Monday, July 20, 2009

Swine Flu Helpline

Our work has announced we've won the Swine Flu Helpline contract. 2,000 new jobs with 200 of them on our site.

My firm pays minimum wage to part-time single mums; callow youths who failed their GCSEs and are planning their escape; over-educated layabouts like me too uncoordinated to get a real job; uni students on holiday; builders and joiners affected by the economic downturn. All lovely people, of course, but some of them couldn't spell influenza let alone tell you what it is.

Every other week there are mass sackings as bored and listless workers take too much time off on the sick, turn up late or just hang up on customers. And then a new set of drones is wheeled in through the door. It's a people factory.

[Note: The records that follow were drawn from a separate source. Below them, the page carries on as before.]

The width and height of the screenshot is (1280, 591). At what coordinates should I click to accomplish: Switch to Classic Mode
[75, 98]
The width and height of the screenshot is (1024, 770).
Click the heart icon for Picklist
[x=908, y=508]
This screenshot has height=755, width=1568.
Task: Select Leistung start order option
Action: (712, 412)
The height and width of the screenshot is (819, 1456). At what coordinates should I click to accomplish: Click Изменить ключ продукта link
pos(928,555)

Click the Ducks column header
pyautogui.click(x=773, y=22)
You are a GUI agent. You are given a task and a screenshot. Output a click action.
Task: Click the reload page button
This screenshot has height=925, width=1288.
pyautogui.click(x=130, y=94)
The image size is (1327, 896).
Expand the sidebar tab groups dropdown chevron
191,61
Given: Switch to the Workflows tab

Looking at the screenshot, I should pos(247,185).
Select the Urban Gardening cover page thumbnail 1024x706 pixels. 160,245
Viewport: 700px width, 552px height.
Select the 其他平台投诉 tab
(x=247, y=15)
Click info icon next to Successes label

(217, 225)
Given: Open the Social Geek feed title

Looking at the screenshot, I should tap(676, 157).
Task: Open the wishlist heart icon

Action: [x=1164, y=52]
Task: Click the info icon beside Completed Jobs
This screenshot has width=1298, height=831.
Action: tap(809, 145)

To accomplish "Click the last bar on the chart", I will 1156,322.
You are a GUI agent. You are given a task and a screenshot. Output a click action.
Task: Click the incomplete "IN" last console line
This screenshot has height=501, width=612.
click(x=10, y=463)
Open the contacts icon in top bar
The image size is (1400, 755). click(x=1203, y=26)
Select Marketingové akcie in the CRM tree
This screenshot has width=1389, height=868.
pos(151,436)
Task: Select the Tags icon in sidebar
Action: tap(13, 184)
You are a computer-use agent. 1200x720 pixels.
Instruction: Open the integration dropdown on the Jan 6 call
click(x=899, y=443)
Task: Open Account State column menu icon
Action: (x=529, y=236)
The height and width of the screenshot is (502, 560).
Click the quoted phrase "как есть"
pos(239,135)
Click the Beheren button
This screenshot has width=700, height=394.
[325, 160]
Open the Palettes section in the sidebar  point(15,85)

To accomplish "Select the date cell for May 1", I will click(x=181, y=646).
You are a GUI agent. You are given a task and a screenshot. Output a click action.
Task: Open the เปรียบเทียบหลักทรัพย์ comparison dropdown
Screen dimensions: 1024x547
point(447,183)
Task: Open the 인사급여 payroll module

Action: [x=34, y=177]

Today I watched two of my colleagues take a discarded top off a food package and skim it back and fro like a Frisbee. For 8 and a half hours. Including while they were on the phone talking to customers. At times it distracted me from my involved reading of 'The Human Stain' by friend Roth.

This is who will advising you about swine flu, scaredy cats. The government knows you are stupid, and is treating like children. It's all you deserve, anyway.

God only knows what the training will be like.

I discovered that my boss keeps a daily formula which works out how much £££ I earn the company per day. They take the electricity I consume, and amount of time I spend idle, the time spent talking, spent shitting and pissing and doing feck all, minus my wages, and feed it into a computer. I earn the company about £25 a day. That's a bit more than what I earn. My company is French owned. Le plaisir est tout l'à moi, actionnaires français.

My boss told me I used to display negative body language towards him, but now I don't. Good news.

1 comment:

Wandering Photographer said...

Were the single mums at your employers working part-time, or were they part-time mothers?